### Written task:
Convert the lines of the data, starting with the line that contains "Terms and Conditions (38, 811)" and going on through the last line of the data, into a Markdown table with the columns "Row" and "Entry", numbering each line and leaving out any blank lines.

### Data section:
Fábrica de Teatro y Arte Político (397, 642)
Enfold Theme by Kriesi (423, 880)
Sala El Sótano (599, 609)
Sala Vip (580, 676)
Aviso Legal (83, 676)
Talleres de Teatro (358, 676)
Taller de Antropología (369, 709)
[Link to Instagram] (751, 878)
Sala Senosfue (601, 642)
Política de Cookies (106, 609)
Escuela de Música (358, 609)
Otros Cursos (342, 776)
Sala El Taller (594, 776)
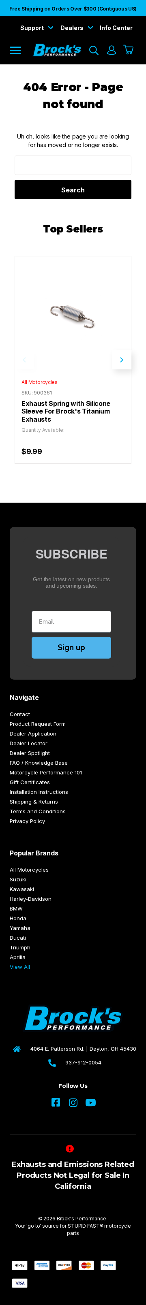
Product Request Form (38, 724)
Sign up (71, 647)
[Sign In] (111, 50)
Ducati (18, 937)
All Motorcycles (29, 869)
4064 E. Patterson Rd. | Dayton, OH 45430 (83, 1048)
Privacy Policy (27, 821)
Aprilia (18, 957)
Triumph (20, 947)
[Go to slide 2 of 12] (121, 359)
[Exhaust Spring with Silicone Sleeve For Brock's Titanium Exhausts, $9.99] (73, 314)
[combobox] (73, 165)
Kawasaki (22, 889)
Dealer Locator (28, 743)
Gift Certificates (30, 782)
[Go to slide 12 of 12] (24, 359)
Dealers (72, 27)
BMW (16, 908)
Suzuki (18, 879)
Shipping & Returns (34, 801)
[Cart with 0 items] (128, 50)
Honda (18, 918)
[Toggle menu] (21, 50)
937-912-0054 (83, 1062)
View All (20, 967)
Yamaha (20, 928)
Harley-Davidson (31, 899)
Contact (20, 714)
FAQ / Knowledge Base (39, 762)
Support (32, 27)
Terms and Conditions (38, 811)
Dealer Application (33, 733)
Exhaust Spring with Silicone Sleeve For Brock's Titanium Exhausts (65, 411)
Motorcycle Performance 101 (46, 772)
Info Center (116, 27)
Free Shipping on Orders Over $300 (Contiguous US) (73, 9)
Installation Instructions (39, 792)
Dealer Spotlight (30, 753)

### Exercise response:
| Row | Entry |
|---|---|
| 1 | Terms and Conditions (38, 811) |
| 2 | Dealer Application (33, 733) |
| 3 | Exhaust Spring with Silicone Sleeve For Brock's Titanium Exhausts (65, 411) |
| 4 | Motorcycle Performance 101 (46, 772) |
| 5 | Info Center (116, 27) |
| 6 | Free Shipping on Orders Over $300 (Contiguous US) (73, 9) |
| 7 | Installation Instructions (39, 792) |
| 8 | Dealer Spotlight (30, 753) |